OVERALL RATING: 3/5
Synopsis: 15-year old Liza lives in a small town near St. Louis, a town which was devastated during the great war between human and faerie kind. She lives a hard but satisfactory life with her cold-hearted father and distant, dreamy mother... until her father abandons her newborn baby sister on a forlorn hillside for the faerie-born creatures which prowl the night and her mother vanishes mysteriously without so much as saying goodbye. Liza tries to reassure herself that things could be worse, even when her father beats her or rants about the dangers of Faerie and all those touched by its magic.
But when Liza herself begins to have strange and terrible visions brought on by the dreaded magic, she is forced to flee her hometown along with Matthew, a boy with a tragic past who is equally cursed and blessed with the magic of shapeshifting-- he can become a wolf. Traveling through the war-ravaged wilderness where deadly creatures lurk and magic is never what it seems, Liza struggles to gain control of her magic while desperately seeking out her lost mother. In the end, she discovers that there are two sides to the story of the great war-- that which her father has always told her, and that of the faeries themselves-- and that magic is a power both great and terrible.
I picked Bones of Faerie off the library shelf because I'm a fan of faeries, if my review of the Replacement didn't clear that up. :) The cover is intriguing and so is the opening paragraph:
I had a sister once. She was a beautiful baby, eyes silver as moonlight off the river at night. From the hour of her birth she was long-limbed and graceful, faerie-pale hair clear as glass from Before, so pale you could almost see through to the soft skin below. ...My father was a sensible man. He set her out on the hillside that very night, though my mother wept and even old Jayce advised against it...Faeries are common in YA fiction nowadays (lucky for me), but the faerie-kin of Bones of Faerie are unlike any others I've ever read about. This is a classic-type fantasy novel with the traditional elements of magic and journeying and self-discovery gone dystopia. Janni Lee Simmer's faeries are a race apart from humans, but not quite so far apart as the creepy-cool denizens of Holly Black's faerie novels, and definitely not anything like Brian Froud's flower faeries. Bones of Faerie is a short read-- only 247 pages, I finished it in only a day-- but the story is well-worth delving into. The characters are what makes the story tick, beyond the eerie, forlorn feel of the post-great-war setting. Allie, the little girl whose magic manifests in the power to heal, was definitely my favorite character. Liza makes a good protagonist, too, and the few plot twists of this simple, relatively straightforward novel keep you hanging onto every word. The writing is beautiful and delicately intricate-- not too wordy, but just perfect.

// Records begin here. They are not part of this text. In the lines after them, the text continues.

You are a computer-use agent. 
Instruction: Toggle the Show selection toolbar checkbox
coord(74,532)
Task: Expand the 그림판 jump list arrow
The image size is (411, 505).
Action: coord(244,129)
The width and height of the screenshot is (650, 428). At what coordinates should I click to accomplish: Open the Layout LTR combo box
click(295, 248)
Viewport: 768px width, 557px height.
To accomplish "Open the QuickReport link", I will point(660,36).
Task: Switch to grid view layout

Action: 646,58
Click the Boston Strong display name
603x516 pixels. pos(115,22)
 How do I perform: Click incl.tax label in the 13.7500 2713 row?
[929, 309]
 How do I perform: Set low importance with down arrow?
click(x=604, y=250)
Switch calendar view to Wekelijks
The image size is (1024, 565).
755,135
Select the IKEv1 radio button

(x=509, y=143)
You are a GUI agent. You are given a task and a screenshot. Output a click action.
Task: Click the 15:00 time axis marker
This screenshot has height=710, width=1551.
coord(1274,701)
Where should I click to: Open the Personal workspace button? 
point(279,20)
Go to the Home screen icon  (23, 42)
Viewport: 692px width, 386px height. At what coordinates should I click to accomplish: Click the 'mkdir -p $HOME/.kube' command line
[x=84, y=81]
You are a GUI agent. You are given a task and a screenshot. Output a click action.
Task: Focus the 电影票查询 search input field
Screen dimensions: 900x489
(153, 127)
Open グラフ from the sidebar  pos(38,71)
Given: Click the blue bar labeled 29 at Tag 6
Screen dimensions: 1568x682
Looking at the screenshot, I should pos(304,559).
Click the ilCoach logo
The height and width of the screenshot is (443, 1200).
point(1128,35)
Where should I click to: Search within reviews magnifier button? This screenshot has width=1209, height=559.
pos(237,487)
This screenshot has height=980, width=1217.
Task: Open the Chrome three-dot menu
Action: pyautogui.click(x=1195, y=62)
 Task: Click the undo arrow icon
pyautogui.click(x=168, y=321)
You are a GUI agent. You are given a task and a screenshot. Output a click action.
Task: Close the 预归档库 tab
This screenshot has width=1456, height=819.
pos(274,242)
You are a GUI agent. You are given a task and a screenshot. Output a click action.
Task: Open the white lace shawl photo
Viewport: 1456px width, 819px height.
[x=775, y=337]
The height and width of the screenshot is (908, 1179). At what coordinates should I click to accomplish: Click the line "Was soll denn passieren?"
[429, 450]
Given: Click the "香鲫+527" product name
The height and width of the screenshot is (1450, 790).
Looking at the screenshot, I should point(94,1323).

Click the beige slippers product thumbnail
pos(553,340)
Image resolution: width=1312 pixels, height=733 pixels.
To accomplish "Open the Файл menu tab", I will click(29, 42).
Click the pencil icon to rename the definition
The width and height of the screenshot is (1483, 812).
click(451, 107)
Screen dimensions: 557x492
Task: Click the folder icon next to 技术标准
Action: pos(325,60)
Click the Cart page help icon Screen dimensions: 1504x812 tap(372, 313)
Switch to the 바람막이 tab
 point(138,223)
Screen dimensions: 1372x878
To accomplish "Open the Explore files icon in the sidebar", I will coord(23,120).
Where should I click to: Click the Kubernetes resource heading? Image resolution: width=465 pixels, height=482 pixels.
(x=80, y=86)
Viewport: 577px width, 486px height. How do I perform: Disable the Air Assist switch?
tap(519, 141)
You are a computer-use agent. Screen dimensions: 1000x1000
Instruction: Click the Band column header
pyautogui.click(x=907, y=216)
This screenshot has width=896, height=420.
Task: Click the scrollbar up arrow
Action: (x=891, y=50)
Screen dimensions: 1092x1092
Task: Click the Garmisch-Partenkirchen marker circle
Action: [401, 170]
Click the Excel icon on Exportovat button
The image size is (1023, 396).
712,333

And... I've just discovered that Janni Lee Simmer has written a sequel, Faerie Winter, to be released in April 2011! I cannot wait, and hope anyone into dystopia and/or faeries will check out Bones of Faerie in the meantime. (It's only a dollar on Kindle the last time I checked!)
2 comments:
hey, i read bones of faerie! it was ok, very..... confusing. i didnt really get that into the story. she keeps repeating "cracked and bloody bones in the mooonlight," and i was thinking that her sister was still alive. but anyway, mattew was cool except he was a chicken. hmm.
-liz
Yes, that part was confusing... her sister was still alive (kind of), she was 'a shadow', like a shade or ghost, as far as I can tell (??)